By Joe Guzzardi
08/15/2008
A month after leaving Lodi and relocating to Pittsburgh, PA, my move has a new focus.
For the last several weeks, everything relating to my move has been, for the most part, under my control: the packing, the cross-country travel, and the unpacking.
But now the spotlight changes to something that is frighteningly out of my hands.
Will my Lodi home of more than twenty years sell quickly at its fairly priced level? Or will it linger on the market as so many other homes in my neighborhood have?

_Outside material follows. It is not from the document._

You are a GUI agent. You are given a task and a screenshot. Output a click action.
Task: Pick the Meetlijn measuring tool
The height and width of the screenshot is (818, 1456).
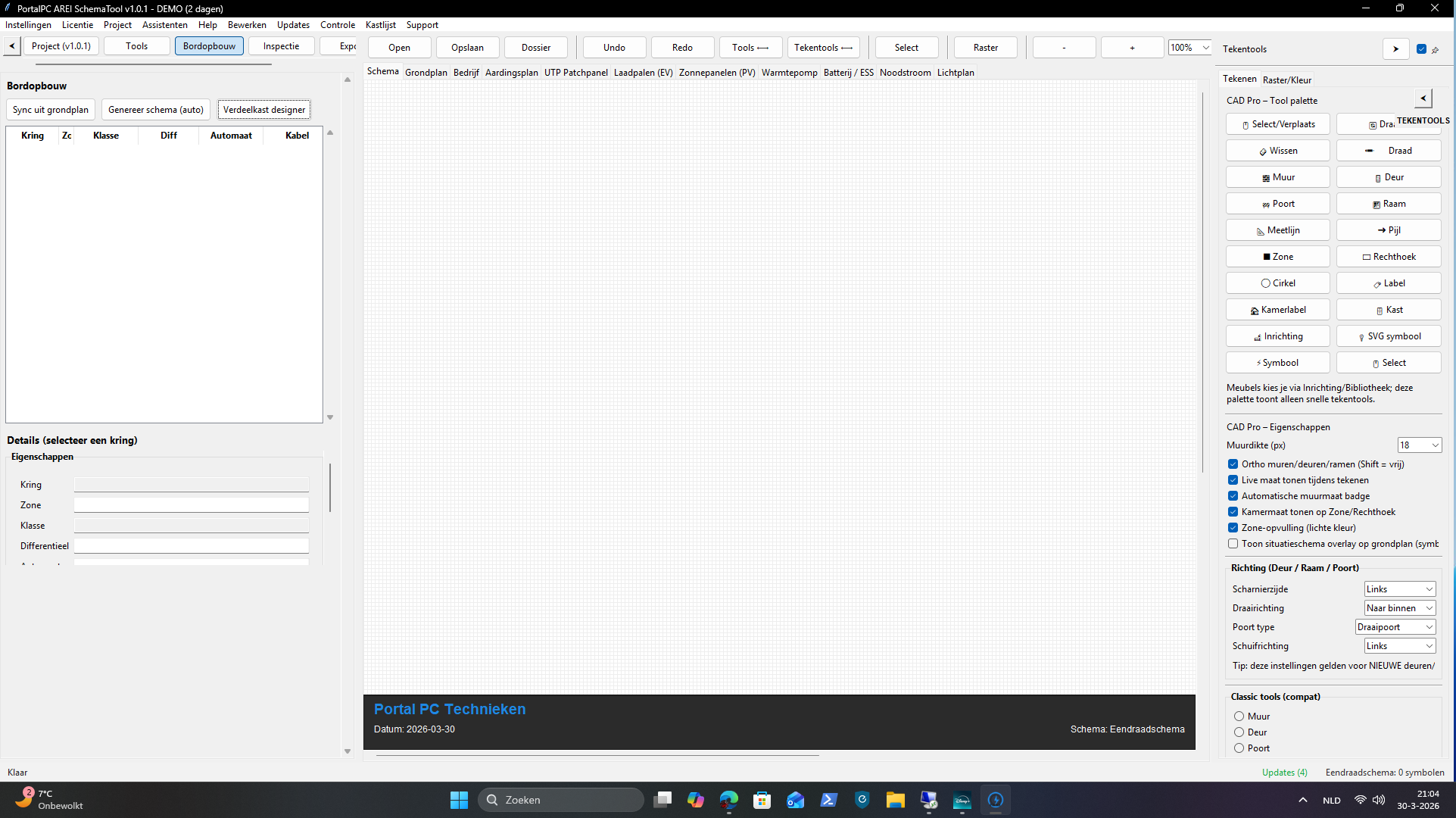pos(1277,230)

If it remains unsold, then I may be forced into a coin flip decision of whether to accept the inevitable low-ball offer or put the house up for rent. A third chilling possibility is that I could take the maximum gamble and carry the house until the market improves, as it inevitably will.
Contractors have spent the month since I left inside and outside my house, renovating and upgrading. It goes on the market this month. By my calculations I have ten prime weeks left in the selling season, between August 15th and November 1st, to find a buyer.
The equity that I have built up during two decades of home ownership protects me from financial devastation.
I bought my house in 1988 so I’m not going to lose money.
But I do regret that I couldn’t move fast enough two years ago to cash in on the real estate bubble that I knew, from years spent on Wall Street analyzing inflated markets, was headed for the tank. An unexpected illness kept me from selling and, in the process, cost me at least $100,000
Despite the mortgage meltdown, my part of town retains its solidly middle class ambiance, nurtured by my conscientious neighbors.
Still, I’m caught in the housing crisis buzz saw: as my Lodi house drops in value, although more slowly than in previous months, so too does my Pittsburgh home.
As if the reality of owning two houses in a disastrous market isn’t bad enough, the news from every print and television report is a non-stop stream of gloomy predictions.
In July, the Christian Science Monitor wrote that houses in nearby Victorville, CA have plunged by 43 percent over the last year. [Housing Crisis Hits Exurbs Hard, By Michael B. Farrell, Christian Science Monitor, July 25, 2008]
Other reports, and you don’t have to look hard to find them, predict that this is just the tip of the iceberg and that prices may continue to fall for two more years. One particularly ominous expert evaluation earlier this week described it this way: Housing Crisis Worse Than Imagined.
As one who always tries to find the glass half full perspective, I searched the Internet until I finally came across a U.S. News & World Report article that, after studying all the data, concluded that housing prices fell further during the 1930s Great Depression.
Needless to say, I found that cold comfort.[Comparing Today’s Housing Crisis with the 1930’s, By Alex Markels, U.S. News & World Report, February 28, 2008]
But amazingly, even though Stockton is the world’s foreclosure capital, pending sales have risen in San Joaquin County for five consecutive months, although at lower median prices. This encouraging tidbit comes from no less an authority than Linda Bush, president of the Lodi Association of Realtors. [Not All Housing Markets Taking a Downturn, By Linda Bush, Lodi News-Sentinel, August 1, 2008]
To help me sleep at night, I repeat and repeat in my mind the words of my ever-optimistic agent Joanie Selman-Prince that I only need one qualified buyer and that Lodi is still one of the state’s most desirable locations.
Attention all buyers! Come forward please. No reasonable offer will be refused.
Joe Guzzardi is a California native who recently fled the state because of over-immigration, over-population and a rapidly deteriorating quality of life. He has moved to Pittsburgh, PA where the air is clean and the growth rate stable. A long-time instructor in English at the Lodi Adult School, Guzzardi has been writing a weekly column since 1988. It currently appears in the Lodi News-Sentinel.